科学者らが充電時間の短縮を実現する新しい「量子電池」を開発
科学者らが充電時間の短縮を実現する新しい「量子電池」を開発
SF[サイエンスフィクション]の世界から工学の世界へと飛躍を遂げ、オーストラリアの研究者たちが世界初となる実用的な量子バッテリーを公開しました。
化学反応に依存する従来のリチウムイオンバッテリーとは異なり、この革新的な装置は光に基づく量子状態を用いてエネルギーを貯蔵します。
CSIRO[オーストラリア連邦科学産業研究機構]、RMIT大学、そしてメルボルン大学の科学者チームは、充電・貯蔵・放電という一連のサイクルを初めて実証することに成功しました。

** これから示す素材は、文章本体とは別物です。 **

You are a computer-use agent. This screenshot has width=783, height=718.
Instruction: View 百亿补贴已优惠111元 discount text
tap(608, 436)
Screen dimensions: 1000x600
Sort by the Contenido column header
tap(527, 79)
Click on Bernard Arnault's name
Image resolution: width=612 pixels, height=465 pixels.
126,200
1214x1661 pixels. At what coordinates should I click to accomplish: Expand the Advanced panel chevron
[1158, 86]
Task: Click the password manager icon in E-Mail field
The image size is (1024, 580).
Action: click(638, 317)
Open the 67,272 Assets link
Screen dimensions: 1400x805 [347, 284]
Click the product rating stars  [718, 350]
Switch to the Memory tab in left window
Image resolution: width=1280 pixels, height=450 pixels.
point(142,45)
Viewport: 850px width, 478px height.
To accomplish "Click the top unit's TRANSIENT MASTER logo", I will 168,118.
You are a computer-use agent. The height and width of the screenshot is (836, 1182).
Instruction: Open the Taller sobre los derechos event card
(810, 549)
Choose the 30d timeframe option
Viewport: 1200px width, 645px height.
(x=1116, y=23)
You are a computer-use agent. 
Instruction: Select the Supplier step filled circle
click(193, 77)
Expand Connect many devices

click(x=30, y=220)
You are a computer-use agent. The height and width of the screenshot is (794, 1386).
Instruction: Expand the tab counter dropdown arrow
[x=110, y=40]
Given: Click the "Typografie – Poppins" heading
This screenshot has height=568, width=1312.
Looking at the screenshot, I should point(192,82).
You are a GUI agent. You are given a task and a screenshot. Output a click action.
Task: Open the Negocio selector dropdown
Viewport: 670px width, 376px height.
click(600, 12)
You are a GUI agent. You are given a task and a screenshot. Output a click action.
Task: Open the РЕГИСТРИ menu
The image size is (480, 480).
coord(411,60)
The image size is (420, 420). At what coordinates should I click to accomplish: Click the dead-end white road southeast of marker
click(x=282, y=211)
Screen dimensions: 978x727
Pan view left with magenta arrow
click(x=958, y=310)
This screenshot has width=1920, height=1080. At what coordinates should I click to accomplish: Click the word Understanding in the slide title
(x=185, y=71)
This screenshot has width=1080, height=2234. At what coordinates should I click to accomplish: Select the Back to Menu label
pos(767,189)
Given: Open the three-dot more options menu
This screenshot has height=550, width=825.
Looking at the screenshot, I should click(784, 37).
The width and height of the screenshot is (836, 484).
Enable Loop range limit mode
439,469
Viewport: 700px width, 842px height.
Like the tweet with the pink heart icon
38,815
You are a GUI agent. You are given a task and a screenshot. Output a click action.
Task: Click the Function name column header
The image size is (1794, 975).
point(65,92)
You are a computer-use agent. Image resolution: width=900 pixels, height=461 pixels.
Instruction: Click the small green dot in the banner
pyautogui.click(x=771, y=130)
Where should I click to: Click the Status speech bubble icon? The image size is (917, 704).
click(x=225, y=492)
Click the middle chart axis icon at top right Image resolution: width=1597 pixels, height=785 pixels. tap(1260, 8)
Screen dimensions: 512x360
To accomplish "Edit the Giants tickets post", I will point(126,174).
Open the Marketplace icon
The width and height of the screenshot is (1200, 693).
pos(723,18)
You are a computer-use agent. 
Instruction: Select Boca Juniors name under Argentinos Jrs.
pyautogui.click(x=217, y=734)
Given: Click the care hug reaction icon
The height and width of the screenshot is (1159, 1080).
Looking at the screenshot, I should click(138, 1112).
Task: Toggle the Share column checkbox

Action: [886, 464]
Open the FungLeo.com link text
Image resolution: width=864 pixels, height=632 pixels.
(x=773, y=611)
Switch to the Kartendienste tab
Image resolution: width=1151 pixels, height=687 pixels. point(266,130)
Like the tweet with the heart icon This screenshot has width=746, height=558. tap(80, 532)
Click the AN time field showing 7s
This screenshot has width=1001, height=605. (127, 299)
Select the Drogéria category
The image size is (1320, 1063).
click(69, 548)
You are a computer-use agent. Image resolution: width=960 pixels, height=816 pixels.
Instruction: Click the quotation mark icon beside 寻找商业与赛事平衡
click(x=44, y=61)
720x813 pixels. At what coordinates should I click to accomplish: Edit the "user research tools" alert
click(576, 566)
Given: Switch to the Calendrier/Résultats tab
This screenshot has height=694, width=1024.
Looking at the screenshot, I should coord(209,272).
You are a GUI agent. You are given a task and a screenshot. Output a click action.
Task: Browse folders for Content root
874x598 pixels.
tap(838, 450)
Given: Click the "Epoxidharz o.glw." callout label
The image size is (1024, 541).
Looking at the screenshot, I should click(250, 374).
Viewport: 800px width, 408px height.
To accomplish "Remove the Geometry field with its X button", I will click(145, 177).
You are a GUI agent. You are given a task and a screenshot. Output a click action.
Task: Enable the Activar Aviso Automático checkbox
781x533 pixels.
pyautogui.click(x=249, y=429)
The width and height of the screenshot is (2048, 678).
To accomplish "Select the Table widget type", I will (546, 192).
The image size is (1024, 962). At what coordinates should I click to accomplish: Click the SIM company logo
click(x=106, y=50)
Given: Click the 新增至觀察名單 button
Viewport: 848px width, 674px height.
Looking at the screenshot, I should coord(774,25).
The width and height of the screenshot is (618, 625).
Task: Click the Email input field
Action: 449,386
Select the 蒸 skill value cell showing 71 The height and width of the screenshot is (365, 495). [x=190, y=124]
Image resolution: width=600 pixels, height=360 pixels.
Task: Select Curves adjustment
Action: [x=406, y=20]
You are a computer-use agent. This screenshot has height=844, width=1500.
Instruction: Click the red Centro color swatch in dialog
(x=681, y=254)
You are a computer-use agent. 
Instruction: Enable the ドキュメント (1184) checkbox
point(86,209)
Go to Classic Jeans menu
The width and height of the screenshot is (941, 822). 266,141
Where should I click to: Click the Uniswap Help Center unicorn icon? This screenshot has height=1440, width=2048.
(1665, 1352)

量子もつれのような量子現象のおかげで、このバッテリーはサイズが大きくなるほど充電速度が速くなるという、従来の技術とは全く逆の性質を持っているのです。
レーザーを動力源とするこの装置は、電気自動車から高性能ドローンまで、あらゆるものの充電をほぼ瞬時に行える可能性を将来に提供します。
現在は概念実証の段階ですが、この技術は環境との相互作用によって量子特性が失われる「デコヒーレンス」という大きな課題に直面しています。